Good Morning Warren and friends

Tonight is Halloween, trick or treating for many children. According to press release, More children are struck by cars on Halloween than any other night of the year. The CDC found that the number of deaths among young pedestrians (ages 5-14) is four times higher on Halloween evening than any other evening of the year. Sadly, Halloween is a dangerous night, but it doesn’t have to be that way if you follow some simple safety tips.

Two-thirds (2/3) of all highway fatalities at Halloween are alcohol-related. Don’t even think about getting behind the wheel if you’re impaired.

While excited trick-or-treaters may forget the rules of the road and be oblivious to the hazards, we, as motorists must be uber vigilant. Be especially careful between 4 and 8 p.m., when most severe vehicle/young pedestrian collisions happen. Approximately 85% of deaths among young pedestrians occurred at non-intersection locations (indicating children are most likely to dart and dash from mid-block into the street). press release gives some tips:

Review traffic safety rules for drivers:

* All motorists need to be especially alert and cautious when driving on Halloween because of the increased number of pedestrians walking the streets.

* Watch for children darting out from between parked cars and into the street. Kids can cross the street anywhere, and most young pedestrian deaths happen at spots other than intersections.

* Watch for children walking on roadways, medians, and curbs. Yield to all pedestrians.

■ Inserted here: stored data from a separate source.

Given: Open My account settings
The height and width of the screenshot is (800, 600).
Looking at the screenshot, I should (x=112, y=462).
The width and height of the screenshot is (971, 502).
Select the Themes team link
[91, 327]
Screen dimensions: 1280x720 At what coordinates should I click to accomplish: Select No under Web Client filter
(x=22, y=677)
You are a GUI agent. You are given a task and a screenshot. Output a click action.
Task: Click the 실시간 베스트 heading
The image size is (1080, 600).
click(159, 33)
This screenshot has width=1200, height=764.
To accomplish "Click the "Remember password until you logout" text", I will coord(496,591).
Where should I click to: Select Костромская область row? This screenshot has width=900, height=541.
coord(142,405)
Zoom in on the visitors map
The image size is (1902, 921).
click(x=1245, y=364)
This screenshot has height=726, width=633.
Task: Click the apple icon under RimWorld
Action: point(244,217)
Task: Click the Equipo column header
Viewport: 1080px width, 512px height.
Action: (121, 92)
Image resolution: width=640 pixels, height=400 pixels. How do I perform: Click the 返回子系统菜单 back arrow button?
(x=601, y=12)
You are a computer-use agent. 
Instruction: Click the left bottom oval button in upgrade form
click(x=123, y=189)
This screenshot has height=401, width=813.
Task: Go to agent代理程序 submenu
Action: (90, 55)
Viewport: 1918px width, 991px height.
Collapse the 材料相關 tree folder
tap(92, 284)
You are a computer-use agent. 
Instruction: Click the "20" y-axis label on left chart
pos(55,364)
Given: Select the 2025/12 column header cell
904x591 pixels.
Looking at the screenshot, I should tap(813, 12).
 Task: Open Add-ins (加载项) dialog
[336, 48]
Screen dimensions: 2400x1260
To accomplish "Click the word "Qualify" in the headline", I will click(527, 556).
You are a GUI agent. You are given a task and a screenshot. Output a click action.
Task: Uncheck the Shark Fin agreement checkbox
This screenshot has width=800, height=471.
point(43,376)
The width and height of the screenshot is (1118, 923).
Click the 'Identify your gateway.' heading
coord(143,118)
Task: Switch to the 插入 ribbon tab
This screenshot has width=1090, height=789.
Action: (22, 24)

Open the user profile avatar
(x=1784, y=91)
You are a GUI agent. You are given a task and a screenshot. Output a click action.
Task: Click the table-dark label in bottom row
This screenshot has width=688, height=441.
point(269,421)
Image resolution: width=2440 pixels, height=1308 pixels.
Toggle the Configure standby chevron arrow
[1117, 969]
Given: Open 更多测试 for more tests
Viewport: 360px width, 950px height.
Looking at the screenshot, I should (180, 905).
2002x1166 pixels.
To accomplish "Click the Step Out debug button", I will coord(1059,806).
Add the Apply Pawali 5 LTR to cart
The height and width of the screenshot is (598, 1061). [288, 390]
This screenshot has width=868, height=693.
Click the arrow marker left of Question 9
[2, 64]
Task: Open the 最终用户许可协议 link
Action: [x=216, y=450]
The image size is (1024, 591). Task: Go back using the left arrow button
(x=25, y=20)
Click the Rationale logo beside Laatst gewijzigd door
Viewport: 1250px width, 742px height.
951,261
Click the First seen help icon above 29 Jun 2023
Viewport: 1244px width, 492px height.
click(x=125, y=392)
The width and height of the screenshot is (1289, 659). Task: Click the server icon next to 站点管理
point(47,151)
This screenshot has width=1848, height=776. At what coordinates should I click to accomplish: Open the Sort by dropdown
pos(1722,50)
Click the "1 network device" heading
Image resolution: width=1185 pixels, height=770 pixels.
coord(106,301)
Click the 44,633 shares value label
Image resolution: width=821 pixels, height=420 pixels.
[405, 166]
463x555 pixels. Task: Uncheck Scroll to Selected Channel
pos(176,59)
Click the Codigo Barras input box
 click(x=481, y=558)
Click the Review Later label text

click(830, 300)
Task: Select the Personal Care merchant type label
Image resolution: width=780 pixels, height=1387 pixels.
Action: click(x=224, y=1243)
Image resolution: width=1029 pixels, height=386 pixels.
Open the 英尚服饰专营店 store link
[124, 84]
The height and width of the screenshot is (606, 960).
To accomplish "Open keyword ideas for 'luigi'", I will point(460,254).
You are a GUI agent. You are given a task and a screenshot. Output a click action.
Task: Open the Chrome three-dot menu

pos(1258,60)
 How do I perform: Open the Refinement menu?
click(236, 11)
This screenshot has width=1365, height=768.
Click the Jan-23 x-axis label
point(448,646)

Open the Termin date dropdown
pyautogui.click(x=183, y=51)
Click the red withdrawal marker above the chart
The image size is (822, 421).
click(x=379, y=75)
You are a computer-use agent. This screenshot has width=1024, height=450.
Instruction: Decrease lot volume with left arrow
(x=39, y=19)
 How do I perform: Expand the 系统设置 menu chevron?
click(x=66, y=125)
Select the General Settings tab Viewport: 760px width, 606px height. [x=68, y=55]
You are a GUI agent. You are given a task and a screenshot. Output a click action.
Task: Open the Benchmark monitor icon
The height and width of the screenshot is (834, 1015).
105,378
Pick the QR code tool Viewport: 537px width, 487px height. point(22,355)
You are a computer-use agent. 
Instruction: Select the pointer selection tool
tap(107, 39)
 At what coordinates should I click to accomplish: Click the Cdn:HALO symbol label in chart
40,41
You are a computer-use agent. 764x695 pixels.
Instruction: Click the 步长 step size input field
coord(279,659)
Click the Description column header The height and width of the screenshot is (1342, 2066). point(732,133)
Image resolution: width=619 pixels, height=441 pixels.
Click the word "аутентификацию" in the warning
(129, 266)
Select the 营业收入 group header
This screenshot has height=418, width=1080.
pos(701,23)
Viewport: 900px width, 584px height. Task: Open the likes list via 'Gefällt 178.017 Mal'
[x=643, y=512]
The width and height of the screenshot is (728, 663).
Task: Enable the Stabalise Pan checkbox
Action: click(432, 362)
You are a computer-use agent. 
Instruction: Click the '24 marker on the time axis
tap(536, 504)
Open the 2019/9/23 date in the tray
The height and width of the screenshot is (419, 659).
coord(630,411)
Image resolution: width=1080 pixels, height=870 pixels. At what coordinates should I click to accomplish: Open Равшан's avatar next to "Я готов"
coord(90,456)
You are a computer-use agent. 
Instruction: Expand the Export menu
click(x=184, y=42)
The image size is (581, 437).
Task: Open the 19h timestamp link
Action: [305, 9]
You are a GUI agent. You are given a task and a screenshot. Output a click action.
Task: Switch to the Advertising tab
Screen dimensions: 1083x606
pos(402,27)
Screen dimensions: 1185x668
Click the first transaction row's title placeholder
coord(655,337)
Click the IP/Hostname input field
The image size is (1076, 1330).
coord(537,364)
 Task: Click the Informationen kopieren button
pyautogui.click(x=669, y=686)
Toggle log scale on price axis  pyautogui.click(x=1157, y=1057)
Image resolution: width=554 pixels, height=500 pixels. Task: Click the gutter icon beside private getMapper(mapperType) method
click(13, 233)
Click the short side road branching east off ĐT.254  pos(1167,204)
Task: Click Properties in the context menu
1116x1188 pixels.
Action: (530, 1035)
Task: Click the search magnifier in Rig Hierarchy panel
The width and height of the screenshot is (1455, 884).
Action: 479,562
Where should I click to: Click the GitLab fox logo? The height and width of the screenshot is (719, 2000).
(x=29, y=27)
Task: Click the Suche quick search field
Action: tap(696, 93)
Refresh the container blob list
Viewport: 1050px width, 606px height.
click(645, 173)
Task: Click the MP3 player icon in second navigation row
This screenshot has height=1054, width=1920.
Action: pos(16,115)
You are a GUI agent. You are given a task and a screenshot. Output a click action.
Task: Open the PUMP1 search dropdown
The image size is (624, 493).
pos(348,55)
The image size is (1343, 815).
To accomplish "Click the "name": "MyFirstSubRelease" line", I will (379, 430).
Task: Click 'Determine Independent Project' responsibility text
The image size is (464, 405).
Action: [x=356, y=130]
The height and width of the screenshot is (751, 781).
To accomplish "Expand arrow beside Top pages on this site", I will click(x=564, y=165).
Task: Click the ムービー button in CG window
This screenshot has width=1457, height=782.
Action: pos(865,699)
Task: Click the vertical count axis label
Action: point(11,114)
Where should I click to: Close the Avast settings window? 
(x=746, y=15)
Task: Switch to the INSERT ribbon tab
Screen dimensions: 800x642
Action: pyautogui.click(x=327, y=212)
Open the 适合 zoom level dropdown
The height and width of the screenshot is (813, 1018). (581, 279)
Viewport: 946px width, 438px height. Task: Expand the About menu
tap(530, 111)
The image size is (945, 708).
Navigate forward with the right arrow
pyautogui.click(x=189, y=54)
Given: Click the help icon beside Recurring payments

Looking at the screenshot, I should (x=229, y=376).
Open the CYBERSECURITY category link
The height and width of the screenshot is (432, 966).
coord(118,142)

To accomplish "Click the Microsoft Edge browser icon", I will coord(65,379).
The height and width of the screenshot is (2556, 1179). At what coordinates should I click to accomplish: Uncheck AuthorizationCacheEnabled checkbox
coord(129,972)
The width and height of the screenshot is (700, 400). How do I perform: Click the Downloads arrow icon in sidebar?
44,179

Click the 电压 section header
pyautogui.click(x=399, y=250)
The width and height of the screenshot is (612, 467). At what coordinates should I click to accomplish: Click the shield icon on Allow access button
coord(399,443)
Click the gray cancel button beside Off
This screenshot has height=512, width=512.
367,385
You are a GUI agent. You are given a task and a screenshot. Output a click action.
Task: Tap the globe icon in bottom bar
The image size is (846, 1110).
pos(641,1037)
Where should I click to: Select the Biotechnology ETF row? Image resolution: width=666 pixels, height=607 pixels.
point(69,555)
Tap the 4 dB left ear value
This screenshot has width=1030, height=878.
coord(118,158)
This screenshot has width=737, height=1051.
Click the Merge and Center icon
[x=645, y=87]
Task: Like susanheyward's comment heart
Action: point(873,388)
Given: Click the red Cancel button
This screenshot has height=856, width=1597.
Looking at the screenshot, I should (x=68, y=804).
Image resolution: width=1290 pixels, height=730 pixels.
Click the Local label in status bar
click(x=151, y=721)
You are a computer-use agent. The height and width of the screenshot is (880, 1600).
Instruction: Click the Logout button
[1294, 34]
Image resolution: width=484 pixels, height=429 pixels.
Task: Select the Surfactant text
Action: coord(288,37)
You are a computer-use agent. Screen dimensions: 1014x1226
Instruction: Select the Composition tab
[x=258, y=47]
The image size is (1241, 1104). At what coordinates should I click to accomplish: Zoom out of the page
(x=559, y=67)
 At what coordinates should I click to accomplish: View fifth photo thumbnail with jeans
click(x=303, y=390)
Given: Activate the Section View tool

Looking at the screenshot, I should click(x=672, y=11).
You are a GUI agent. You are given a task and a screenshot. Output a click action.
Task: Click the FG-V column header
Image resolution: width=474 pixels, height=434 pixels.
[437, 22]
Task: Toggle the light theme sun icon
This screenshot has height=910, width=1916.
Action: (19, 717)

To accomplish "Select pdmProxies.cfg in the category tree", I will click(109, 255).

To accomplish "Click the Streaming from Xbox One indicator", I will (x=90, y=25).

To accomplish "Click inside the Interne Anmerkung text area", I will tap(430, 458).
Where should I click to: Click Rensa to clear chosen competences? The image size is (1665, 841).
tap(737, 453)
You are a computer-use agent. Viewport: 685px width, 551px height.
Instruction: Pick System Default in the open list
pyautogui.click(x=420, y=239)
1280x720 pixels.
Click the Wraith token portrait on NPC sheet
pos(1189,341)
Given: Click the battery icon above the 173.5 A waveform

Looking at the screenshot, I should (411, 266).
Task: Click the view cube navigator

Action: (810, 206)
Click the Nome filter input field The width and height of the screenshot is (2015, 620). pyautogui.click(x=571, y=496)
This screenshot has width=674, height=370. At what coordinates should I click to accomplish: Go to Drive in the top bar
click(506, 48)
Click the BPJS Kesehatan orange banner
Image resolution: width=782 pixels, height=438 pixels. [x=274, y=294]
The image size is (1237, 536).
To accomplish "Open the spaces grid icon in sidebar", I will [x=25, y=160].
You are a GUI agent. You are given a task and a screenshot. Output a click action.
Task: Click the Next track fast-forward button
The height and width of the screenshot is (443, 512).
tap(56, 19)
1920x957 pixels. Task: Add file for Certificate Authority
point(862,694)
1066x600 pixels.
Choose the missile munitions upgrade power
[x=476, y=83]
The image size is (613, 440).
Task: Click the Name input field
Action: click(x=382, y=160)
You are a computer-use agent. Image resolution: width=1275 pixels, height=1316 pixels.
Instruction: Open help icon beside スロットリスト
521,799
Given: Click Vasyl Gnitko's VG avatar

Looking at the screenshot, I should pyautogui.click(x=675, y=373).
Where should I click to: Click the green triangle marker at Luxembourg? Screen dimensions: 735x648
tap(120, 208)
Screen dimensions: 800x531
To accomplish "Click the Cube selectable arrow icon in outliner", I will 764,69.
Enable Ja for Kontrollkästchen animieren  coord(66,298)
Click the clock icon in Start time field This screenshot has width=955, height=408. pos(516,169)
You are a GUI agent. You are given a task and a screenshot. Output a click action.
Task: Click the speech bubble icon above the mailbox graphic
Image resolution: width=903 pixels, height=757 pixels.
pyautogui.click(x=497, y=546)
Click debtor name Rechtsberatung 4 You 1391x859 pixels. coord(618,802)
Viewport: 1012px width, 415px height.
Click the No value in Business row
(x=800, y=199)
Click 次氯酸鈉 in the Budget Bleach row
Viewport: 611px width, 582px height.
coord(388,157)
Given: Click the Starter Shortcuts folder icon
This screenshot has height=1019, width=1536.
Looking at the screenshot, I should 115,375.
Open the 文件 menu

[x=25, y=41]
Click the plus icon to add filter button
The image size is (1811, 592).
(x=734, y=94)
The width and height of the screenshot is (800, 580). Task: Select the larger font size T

* Be extra alert when pulling in and out of driveways

* Do not assume children can see you or are paying attention. You need to take that responsibility.

* At twilight and later in the evening, watch for children in dark clothing.

* Don’t use a cell phone while driving through neighborhoods. A single distraction could lead to tragedy.

* Discourage teens from driving on Halloween. There are too many hazards and distractions for inexperienced drivers.

* Stay well below the posted speed limit. Drive slowly, and don’t pass stopped vehicles. The driver might be dropping off children.

* Communicate with other drivers. Always use your turn signals. And if you have to pull over to drop off or pick up your kids, turn on your hazard lights.

My editorial – It goes without saying that you shouldn’t be drinking and driving. Everyone that drinks and drives knows that, including my beloved brother-in-law that drank and drove and is now dead.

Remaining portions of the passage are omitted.